The question for Cluster size on SolidState Disks and Memory Cards, pendrives, etc... is not just as simple as use the less size allowed.
A lot of SSD, Pendrives and memory cards has a physical block size when writting to them, so the best choice is to figure out what that value is (no way to consult it thill what i know).
The efect is the next:
-If Operating System writes a block of 512Bytes and the pendrive really writes blocks of 4096 bytes, it will make that 8 blocks of 512 bytes each that are written by the operating system will overwrite the same 4096 bytes 8 times because each time the pendrive hardware will overwrite 4096 bytes on each write operation
That is just because the SolidState memories do writes by blocks, but such block size is not the same than the one used by the Operating system when formatting a parttition, etc..
The best is to make the OS to use the same block size for formatting than the real physical block size that will use the hardware.
That is not allways possible... i found some pendrives that each write they do is a 1MB (yes 1 megabyte)... if you just write 512Bytes... it will read 1megabyte to on a small internal ram, then will overwrite that 512 bytes, then the whole megabyte will be written to solid memory... so any time the operating system writes a 512 bytes block, the pendrive is overwritting a whole megabyte... in that case the best for performance would be to format with a 1megabyte block, but since i know no actual FAT32 / NTFS can do that... would need UDF-HDD type one, and that is not a Standard for Windows nor for Linux... i am still searching drivers for Linux that can mount UDF-HDD parttitions (i have one SetTopBox Media Player that records live tdt on such parttition type).
So the best to do is apply a trick like this (it takes a lot of time, but just once):
-Format it as NTFS (no compression) with block size 64KB and do speed tests
-Format it as NTFS (no compression) with block size 32KB and do speed tests
-Format it as NTFS (no compression) with block size 16KB and do speed tests
-etc
The speed tests for each clusters size must be the next ones (all on each cluster size):
-Write on blocks of 1KB, 2KB, 4KB, ... 64KB, 128KB,... 1MB
Now you will have a table with two axis, one the Cluster size you formatted it, the other de block size for write operations... each cell will have the speed
Try to Look for the best speed... and lucky if you find it on same block size written than cluster size (i did not yet find any pendrive so fine).
Normally you will see that 16KB cluster and 1MB write blocks will get the best speed for pendrives >4GB and <16GB (i do not have any one of 32GB or bigger to test), but for lower than 4GB (what i found by my self) is that normally the best performance is with a Cluster size of 2KB or 8KB.
Surprise, the "default" 4KB cluster size that proposes Windows by default normally gives the worst speed results.
Please have in mind this:
-The solid memory (pendrive, SSD, etc) devices do not write the bytes that Operating system ask for... they allways writes by blocks and the size of that blocks is hard-coded on it by the manufacturer, has nothing to do with cluster size.

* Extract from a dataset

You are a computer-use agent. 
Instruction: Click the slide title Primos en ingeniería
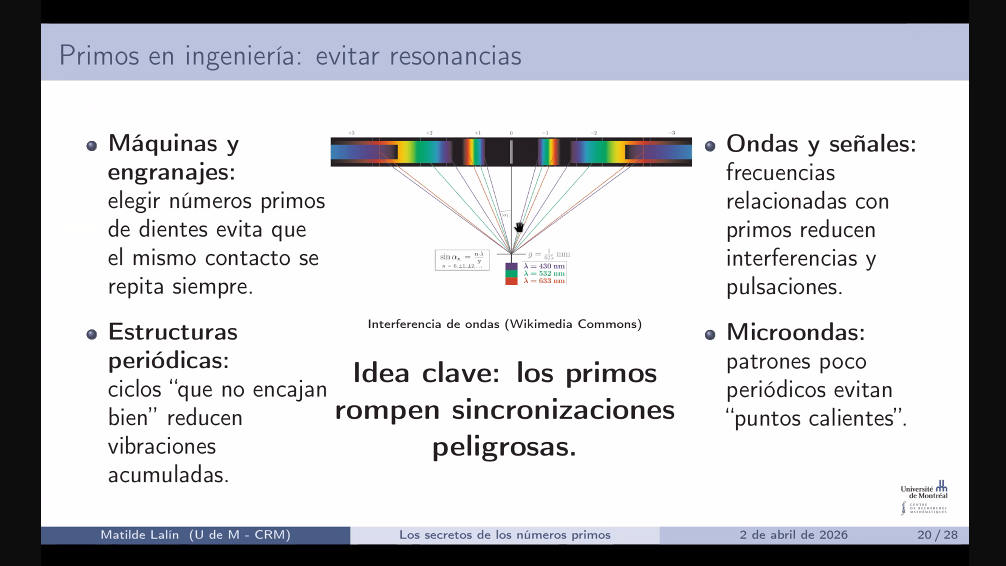coord(290,54)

So the best trick is to make the cluster size equal to such block hard coded size and if not possible, make it the highest as possible but allways in a way that the block hard coded value is a multiply of the cluster size.
Hope it is understand.
Normally cluster size of 512Bytes is the best for non-solid stage hard disk (magnetic ones), for optical media 2048 is the most common used as best... but for solid-stage (pendrives, memory cards, etc...) there is no direct answer...
Some pendrives have a hard-coded value of 16384, others i found 8192... as i told the value can not be readed, but performance when you hit the value can be more than double speed...
I mean:
-Pendrive A, Cluster size 4096 (hard coded 8192), each write of 4KB will cause 8KB to be overwritten, so two contiguous clusters (4KB each) will overwrite twice the same 8KB
-Pendrive A, Cluster size 8192 (hard coded 8192), each write of 8KB will cause 8KB to be overwritten, so one cluster (8KB each) will overwrite only once the same 8KB
-If on it you use 4KB cluster, speed will be (more or less) the half than if you use 8Kb clusters
Beware that on such example if you use 16KB cluster... each writen cluster will make two blocks to be overwritten... so for small files it will be slower then using 8KB cluster.

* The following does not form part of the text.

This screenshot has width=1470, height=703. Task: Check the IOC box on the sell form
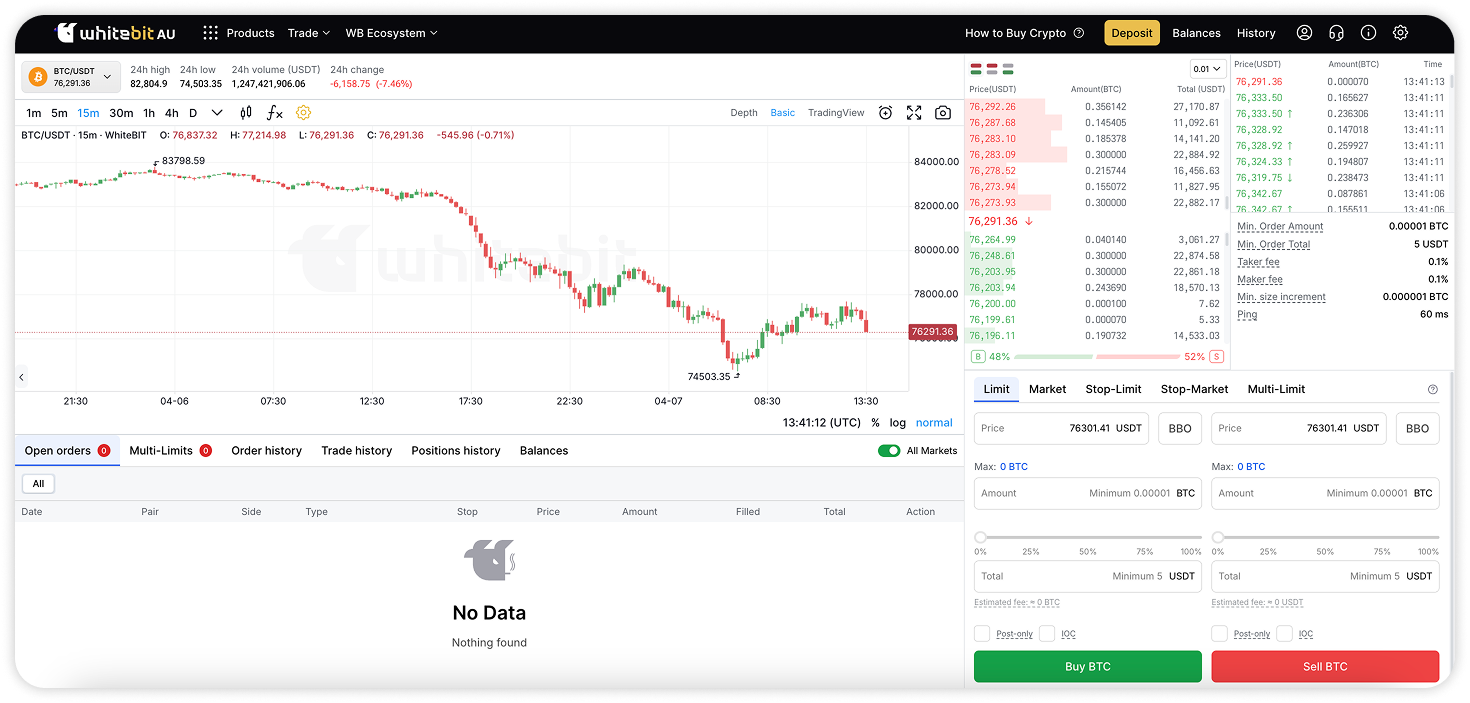tap(1284, 633)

Think as this and you may hit the best performance at first attempt:
-Format it with 32KB cluster and test speed by copying one big file
-Format it with 32KB cluster and test speed by copying a lot of small files
You will see the speed between that two test gives a very different speed... that is not related to cluster nor to hard coded block size... when writting a lot of files the table with the list of files (FAT, MFT, etc...) is writted once per file and so the speed is lower, very lower... no write cache is been used.
Just because of that i told to test it by writting clusters, not files... to ensure that file table listing (directory, etc) has nothing to do on the proccess.

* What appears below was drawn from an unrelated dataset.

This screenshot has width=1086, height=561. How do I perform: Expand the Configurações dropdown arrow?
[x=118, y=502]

Once you had the best cluster size for that Pendrive, write it down onto the pendrive with care not to damage it... so the next time you have it!!!
Doing such test i could make a Pendrive that was NTFS formatted with default values be much more faster... with normal 4KB cluster it was 1.5MB/s when writting to it a big file... after reformatting it with 32KB cluster it was 5.8MB/s... and when formatting it with a 16KB cluster it was 5.9MB/s... and when done with 8KB cluster size it was 3MB/s, that gives me the clue... the hard coded block value is 16K (8K was twice as slow and 32K was quite similar speed)...
The test can be done (normally) using a divide and win algoritm...
Start testing the lowest cluster size allowed... then the highest... then just the value in the middle... then stay where speeds are different.
The idea is to make the cluster as small as possible but never lower than hard-coded value, if not possible because hard-coded a bigger value than the top most allowed for cluster size, just try values and find the best.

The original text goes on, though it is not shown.